C’est la version 2021 du papier à bulles qu’on aimait tant faire claquer sous nos doigts.
Et ça cartonne chez les enfants, façon plaques de silicone colorées de toutes formes, spécialement conçues pour faire « pop. » En forme de licornes, d’avocats, de cœurs ou de burgers, couleurs fluo ou pastel... Les Pop It sont partout, entre toutes les mains d’enfants et dans toutes les cours d'école. Pour briller à la récré, se détendre dans le métro ou après une interro de géo’, chacun arbore son Pop It comme un blason. Mais au-delà de la mode consumériste, que nous dit la soudaine popularité du Pop It ?
L'enfant est un consommateur comme les autres
Tout d'abord, que les enfants sont des consommateurs comme les autres, et ce de plus en plus tôt. D’après une étude* réalisée en mars 2021, 96% des enfants de 8 à 14 ans ont déjà effectué un achat avec leur propre argent. En moyenne, le premier achat est réalisé à 9 ans, bien souvent en ligne, avec un premier achat réalisé sur Internet autour de 10 ans et demi. Bien aguerris aux réseaux sociaux (80% des sondés en utilisent déjà au moins un), les enfants sont très tôt visés par les influenceurs. Selon l’étude, 56% des enfants se déclarent entraînés dans leur achat par les influenceurs et 55% par la pub en ligne. Par ailleurs, la frontière entre les deux est souvent très floue à leurs yeux. Démonstration : sur YouTube, la jeune Belge de la chaîne Carla fait son show démontre le plus sérieusement du monde que les Pop It ont de nombreuses vertus, non seulement ludiques mais aussi thérapeutiques.
Sur la chaîne de Swan & Néo, le duo de frères youtubeurs se livre à une chasse aux Pop It dans leur jardin, et sur celle de Julian & Alicia, un père et sa fille partagent leurs astuces pour faire entrer les Pop It dans les classes, en les camouflant dans ses classeurs.
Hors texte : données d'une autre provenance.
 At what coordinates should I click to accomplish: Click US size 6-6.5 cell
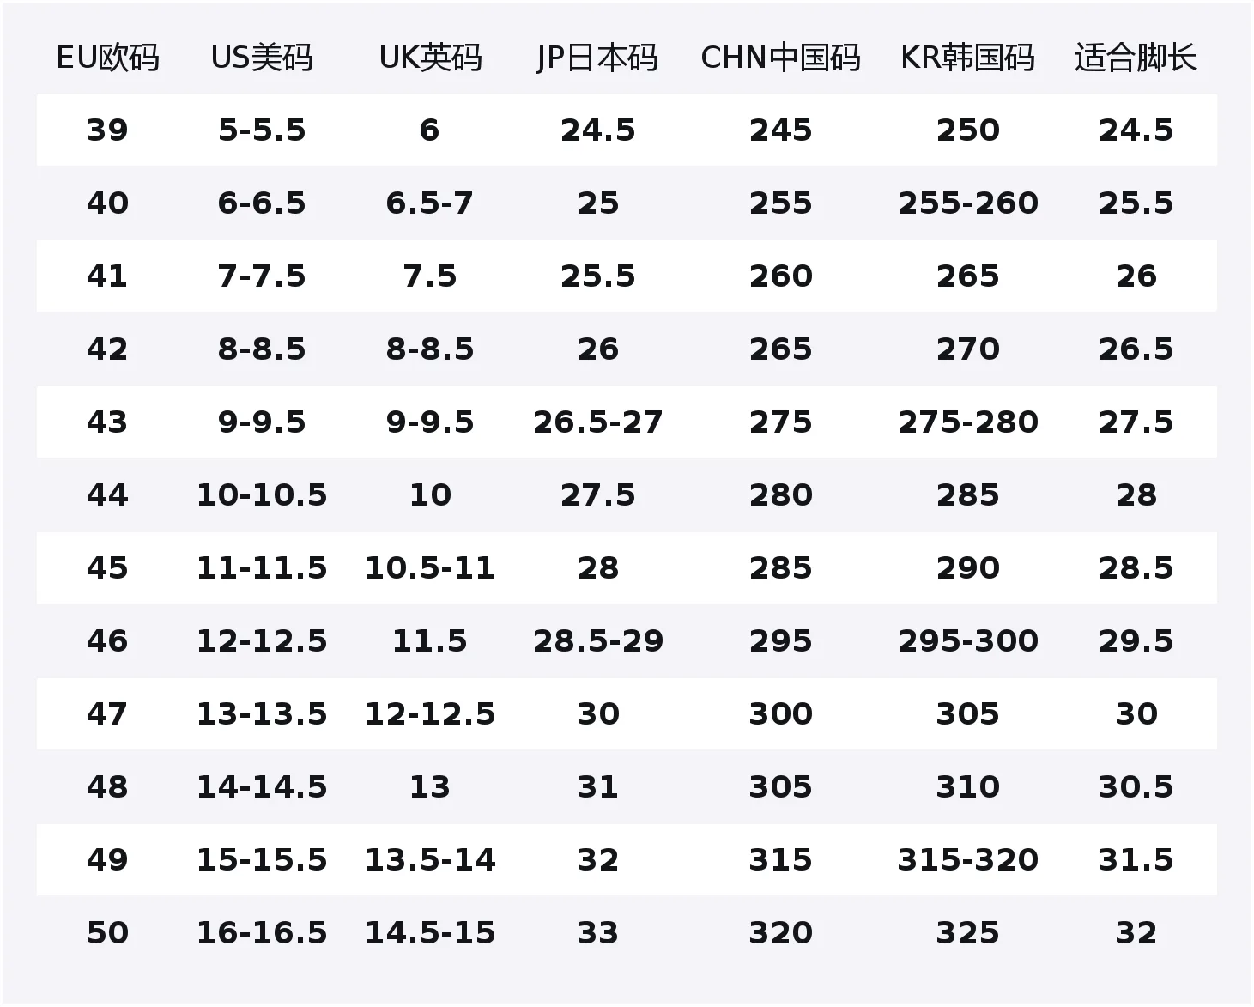coord(262,203)
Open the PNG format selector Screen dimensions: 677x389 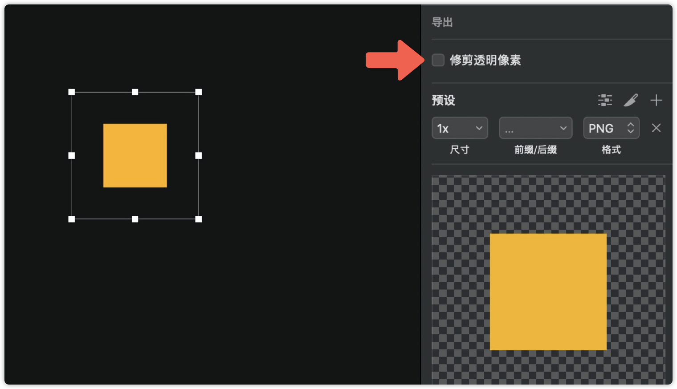coord(611,128)
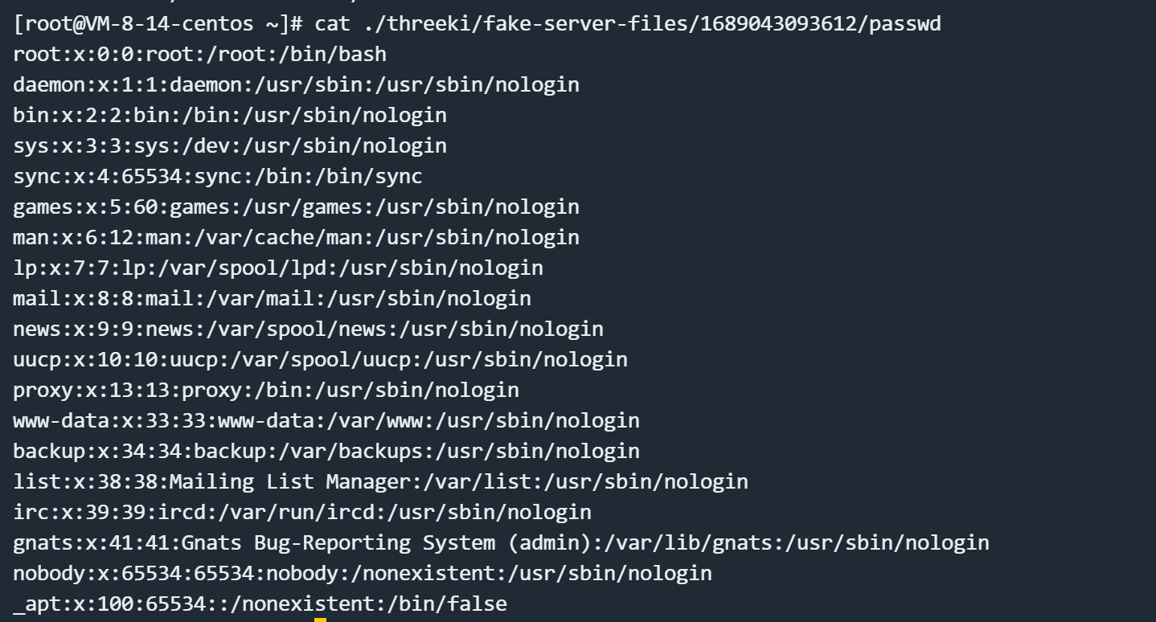Click the root:x:0:0 passwd entry line

pos(199,54)
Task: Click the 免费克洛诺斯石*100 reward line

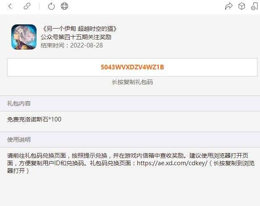Action: (x=34, y=119)
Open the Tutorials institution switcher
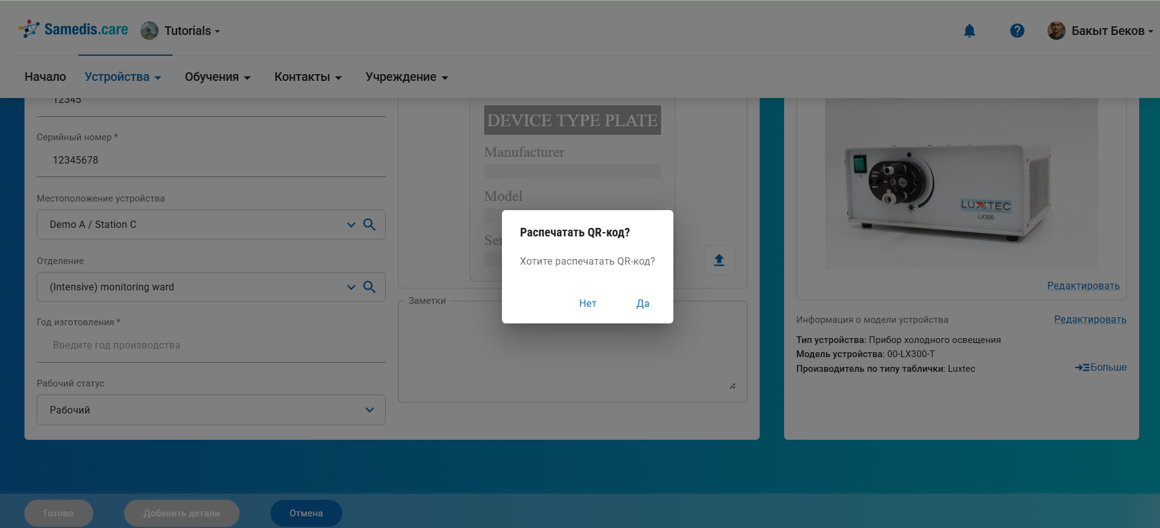 coord(181,31)
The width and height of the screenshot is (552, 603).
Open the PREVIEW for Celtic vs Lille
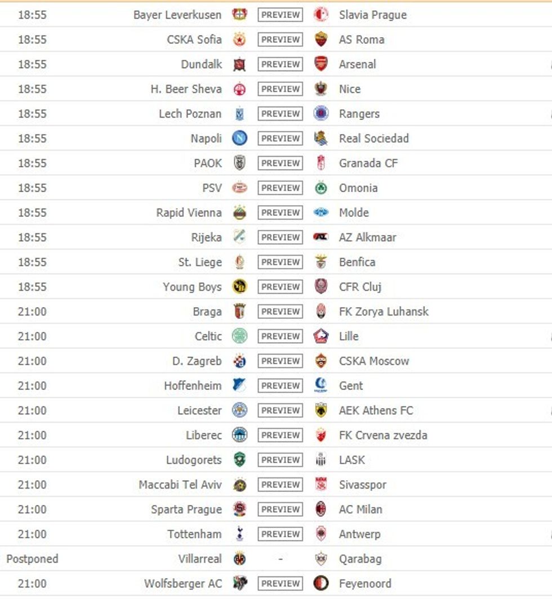click(280, 336)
Sur TikTok, le réseau social préféré de la génération Z, on n’est évidemment pas en reste. Car si les Pop It existent depuis 2013, ce n'est que récemment qu'ils sont devenus viraux avec leur apparition sur la plateforme (#popitchallenge). On compte près de 36 millions de vues pour les contenus en rapport avec les « fidget toys pop it. » Dans certaines vidéos, les TikTokers n'hésitent pas à faire étalage de leur collection, à la façon des beauty gourous exhibant leur collection de rouges à lèvres. Alors, une histoire de consumérisme un peu sale les Pop It ? Évidemment, car nous parlons bien d'une avalanche de produits pas forcément recyclables, fabriqués à l'autre bout du monde dans des conditions sans doute peu glorieuses, et dont la très relative utilité disparaîtra certainement aussi vite qu'elle était venue. Mais avec peut-être un petit quelque chose d'autre derrière.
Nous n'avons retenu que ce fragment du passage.